Truncation Effects in the Functional Renormalization Group Study of Spontaneous Symmetry Breaking

TL;DR

This paper investigates how the local potential approximation within the functional renormalization group framework predicts spontaneous symmetry breaking in O(N) models, revealing limitations and consistency with theoretical expectations.

Contribution

It demonstrates that the local potential approximation can qualitatively capture SSB phenomena and highlights its limitations in predicting SSB where it should not occur.

Findings

LPA yields qualitatively correct SSB results for continuous symmetries.

SSB always appears in LPA solutions, even where it is theoretically forbidden.

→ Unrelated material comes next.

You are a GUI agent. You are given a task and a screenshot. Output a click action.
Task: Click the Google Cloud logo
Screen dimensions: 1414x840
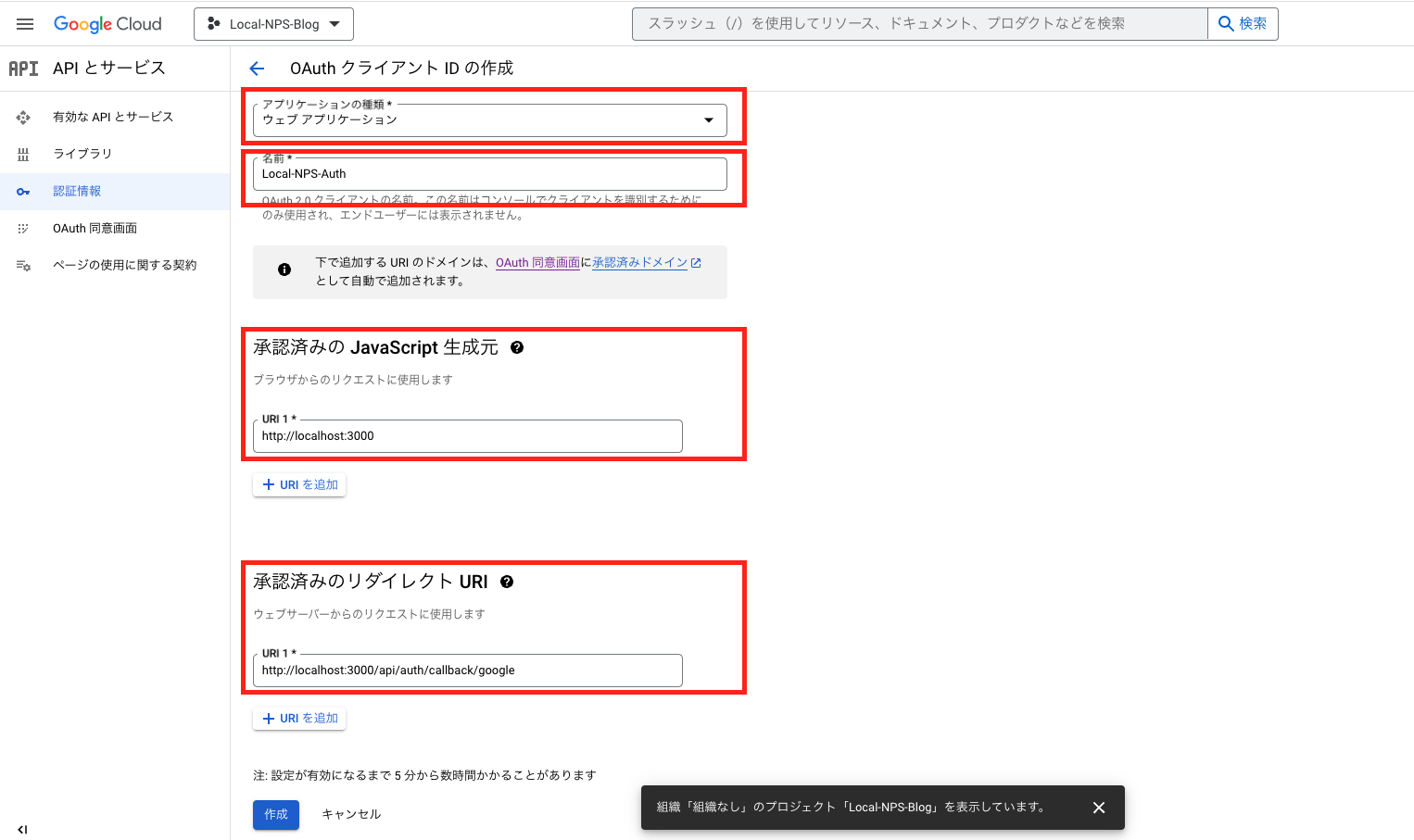pos(107,23)
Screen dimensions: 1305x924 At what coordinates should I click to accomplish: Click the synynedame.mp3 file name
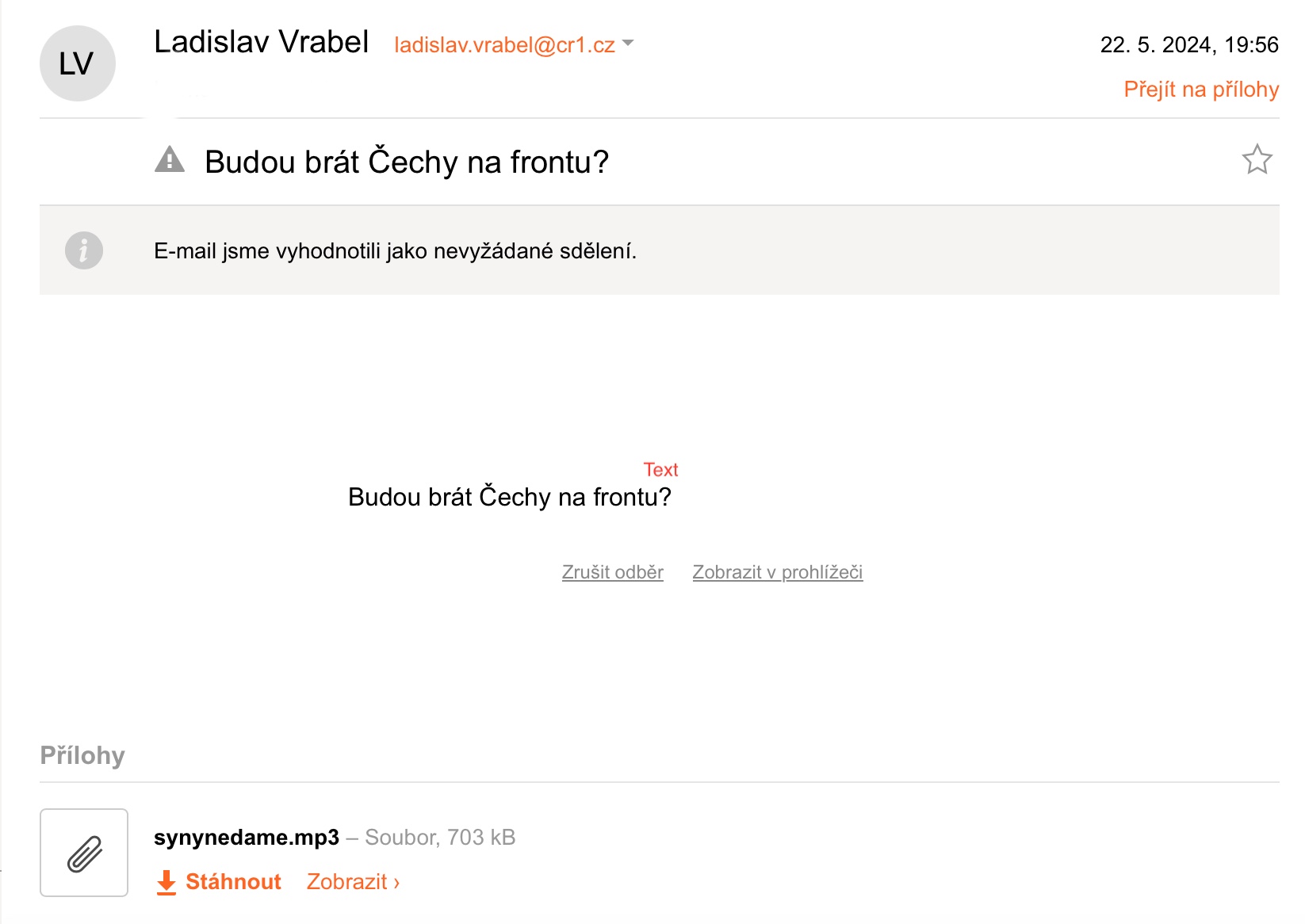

Wilson-Fisher fixed points are identified as indicators of SSB in the analysis.

Abstract

We study the occurrence of spontaneous symmetry breaking (SSB) for O(N) models using functional renormalization group techniques. We show that even the local potential approximation (LPA) when treated exactly is sufficient to give qualitatively correct results for systems with continuous symmetry, in agreement with the Mermin-Wagner theorem and its extension to systems with fractional dimensions. For general N (including the Ising model N=1) we study the solutions of the LPA equations for various truncations around the zero field using a finite number of terms (and different regulators), showing that SSB always occurs even where it should not. The SSB is signalled by Wilson-Fisher fixed points which for any truncation are shown to stay on the line defined by vanishing mass beta functions.